Howl - Named for the Allen Ginsburg song, they’re still giving you the oohs and heys while name dropping poetry.  This two-minute banger asks someone if all her personal pursuits fulfill her now that she’s accomplished so much, or whether or not she’s lost the ability and wonder to take pleasure in the simple things in life.  

Biloxi Parish - Musically, this might be my favorite Gaslight song.  It grooves.  Relationships are messy, at least if you’re investing in them.  You don’t get love and loyalty without some missteps along the way.  The only way people don’t let you down is if they’re “ghosts”, otherwise, they’re “failures”.  If you allow someone into your heart, they will let you down.  The love of dead people, or fictional characters, they won’t let you down, but they won’t truly love you either.  You have to take the good with the bad.  

Desire - This is a straight up love song, something Gaslight does well.  Nothing complicated, but there’s some great lines here, “and some men spend their lives chasing the accolades of pride, but that never crossed my mind, you were always on my mind”.

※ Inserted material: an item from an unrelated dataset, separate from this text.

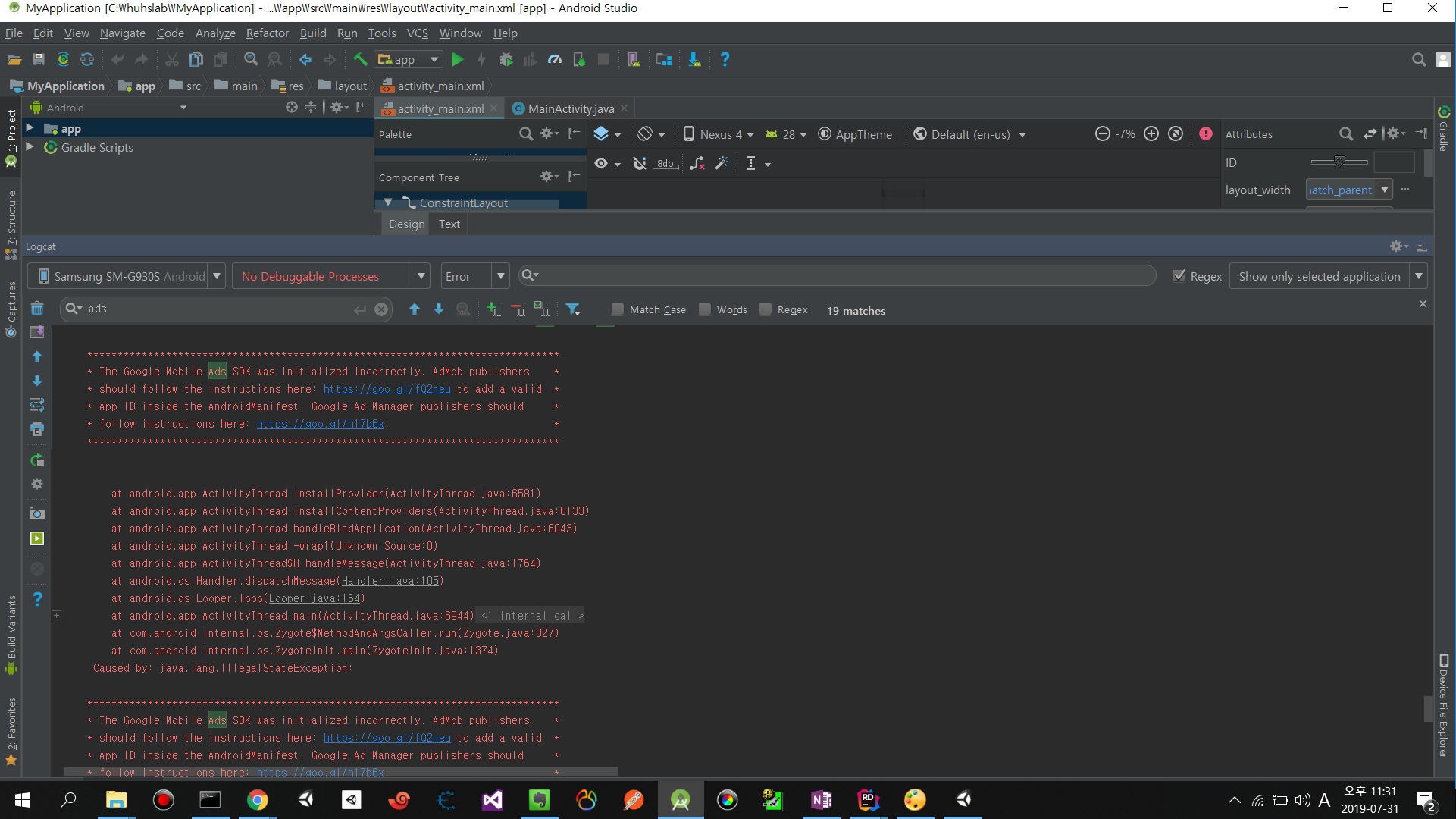Click the ads search input field
The width and height of the screenshot is (1456, 819).
tap(220, 309)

Mae - This is Brian following in Bruce’s footsteps.  That common man's view on love.  Unlike Bruce, the son of the factory’s general manager, Brian grew up with a single mom.  He knows this life in a way Bruce can only pretend to.  The irony is, when you have everything, you can sometimes gloss over what’s really important in life.  When you have little, you cherish the things you have.

National Anthem - Brian and I are the same age.  He’s a couple months older.  We’re the last of folks who grew up in a different world.  We grew into this world of technology, but we weren’t born into it.  There’s lots of good things - I’m writing on it now - but anytime you gain something, you lose it.  Sometimes the trade is worth it, sometimes it’s really not.  He’s not making judgments, he is just pointing it out and asking you to ask yourself.  

This record moves me in a way that few records continue to move me through the years.  Often, a record will coincide with your life in such a way that it means everything to you in that moment.  Then the moment changes.  You can enjoy that record, it can make you nostalgic, but it’s not relevant to you anymore.  This record, like all Gaslight record, gives me nostalgia, but this record keeps me in the moment when it does it.  That is an incredibly rare feat.  

If you know this record, listen to it again.  If you don’t, you need to, as soon as possible.  Preferably, on headphones, or alone in your car.  There’s still plenty of things in life to feel wonder for, let’s not forget that.